The Posteverything Generation

I never expected to gain any new insight into the nature of

my generation, or the changing landscape of American colleges,

in Lit Theory. Lit Theory is supposed to be the class where you sit

at the back of the room with every other jaded sophomore

wearing skinny jeans, thick-framed glasses, an ironic tee-shirt and

over-sized retro headphones, just waiting for lecture to be over

so you can light up a Turkish Gold and walk to lunch while

listening to Wilco. That’s pretty much the way I spent the course,

too: through structuralism, formalism, gender theory, and post-

colonialism, I was far too busy shuffling through my Ipod to see

what the patriarchal world order of capitalist oppression had to

do with Ethan Frome. But when we began to study

postmodernism, something struck a chord with me and made me

sit up and look anew at the seemingly blasé college-aged literati

of which I was so self-consciously one.

According to my textbook, the problem with defining

postmodernism is that it’s impossible. The difficulty is that it is

so...post. It defines itself so negatively against what came before

it – naturalism, romanticism and the wild revolution of

modernism – that it’s sometimes hard to see what it actually is.

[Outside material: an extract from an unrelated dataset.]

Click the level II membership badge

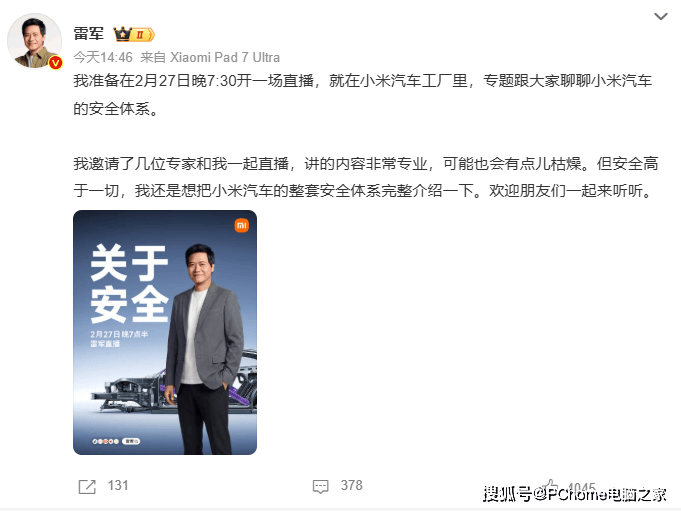[143, 34]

It denies that anything can be explained neatly or even at all. It is

parodic, detached, strange, and sometimes menacing to

traditionalists who do not understand it. Although it arose in the

post-war west (the term was coined in 1949), the generation that

has witnessed its ascendance has yet to come up with an

explanation of what postmodern attitudes mean for the future of

culture or society. The subject intrigued me because, in a class

otherwise consumed by dead-letter theories, postmodernism

remained an open book, tempting to the young and curious. But

it also intrigued me because the question of what

postmodernism – what a movement so post-everything, so

reticent to define itself – is spoke to a larger question about the

political and popular culture of today, of the other jaded

sophomores sitting around me who had grown up in a

postmodern world.

In many ways, as a college-aged generation, we are also

extremely post: post-Cold War, post-industrial, post-baby boom,

at one point in his famous essay, “Postmodernism,

or the Cultural Logic of Late Capitalism,” literary critic Frederic

Jameson even calls us “post-literate.” We are a generation that

is riding on the tail-end of a century of war and revolution that

toppled civilizations, overturned repressive social orders, and left

us with more privilege and opportunity than any other society in

history. Ours could be an era to accomplish anything.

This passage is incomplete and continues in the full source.